To construct a spectral filter we introduce a learnable vector,

$$\theta = (\theta_1, \theta_2, \dots, \theta_n)$$

Thus,

$$ g_{\theta}(\Lambda) = \begin{bmatrix} \theta_1 \lambda_1 & 0 & \cdots & 0 \\ 0 & \theta_2 \lambda_2 & \cdots & 0 \\ \vdots & \vdots & \ddots & \vdots \\ 0 & 0 & \cdots & \theta_n \lambda_n\\ \end{bmatrix} $$

This makes it clear that each frequency component is scaled independently:

$$ g_{\theta}(L)x = U g_{\theta}(\Lambda) U^{\top} x $$

and the operation modifies the contribution of each eigenvalue individually before transforming the signal back to the graph domain. Additionally, it might be worthwhile to squash the values after multiplying to make sure they are between 0 and 1. We can do this by introducing an activation function.

$$ g_{\theta}(\Lambda) = \begin{bmatrix} \sigma(\theta_1 \lambda_1) & 0 & \cdots & 0 \\ 0 & \sigma(\theta_2 \lambda_2) & \cdots & 0 \\ \vdots & \vdots & \ddots & \vdots \\ 0 & 0 & \cdots & \sigma(\theta_n \lambda_n)\\ \end{bmatrix} $$

This is the original “spectral GCN’’ formulation of Bruna et al., and it explicitly relies on the GFT. Later work (e.g. Kipf & Welling) replaces $g_\theta(\Lambda)$ with a polynomial approximation to avoid the $O(n^3)$ eigen-decomposition, but the conceptual core remains the same: GCNs perform convolution by filtering in the GFT domain.

The full forward pass can be summarised as a six-step pipeline:

Conclusion

In this post we built up the full theoretical chain: the classical Fourier Transform is the spectral decomposition of the 1-D Laplacian, and the Graph Fourier Transform generalises this to arbitrary graphs by replacing the circulant Laplacian with the graph Laplacian $L = I - D^{-1/2} A D^{-1/2}$. The eigenvectors of $L$ play the role of graph sinusoids, and convolving a signal on the graph reduces to pointwise multiplication in this eigenbasis.

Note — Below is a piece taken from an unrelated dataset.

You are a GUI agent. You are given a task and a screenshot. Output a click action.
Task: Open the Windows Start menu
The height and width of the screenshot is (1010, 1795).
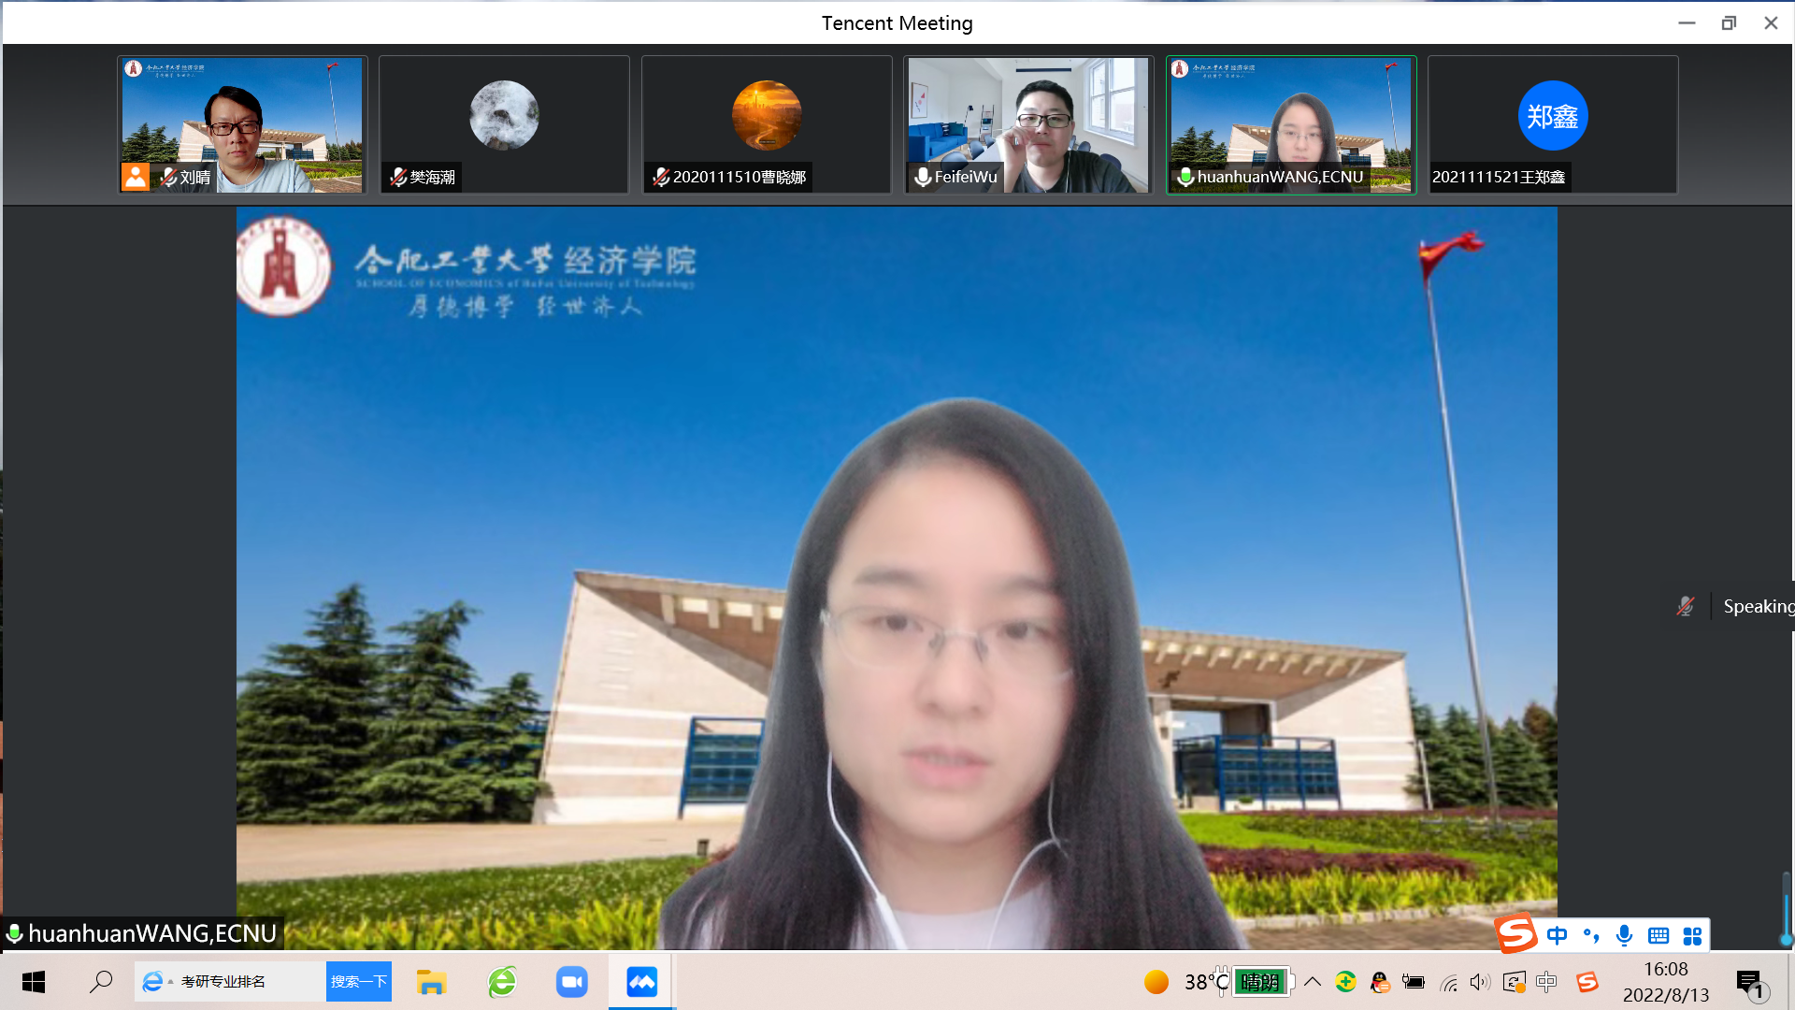tap(34, 982)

The one-layer Spectral GCN simply makes the per-eigenvalue scaling learnable.

In Part 2 we put this machinery to work: simulating heat diffusion on a 3-D torus, training a Spectral GCN to predict it from sparse sensor readings, deriving the heat kernel as the analytically correct filter, contrasting with label propagation, and connecting everything to the cold-start problem in recommender systems.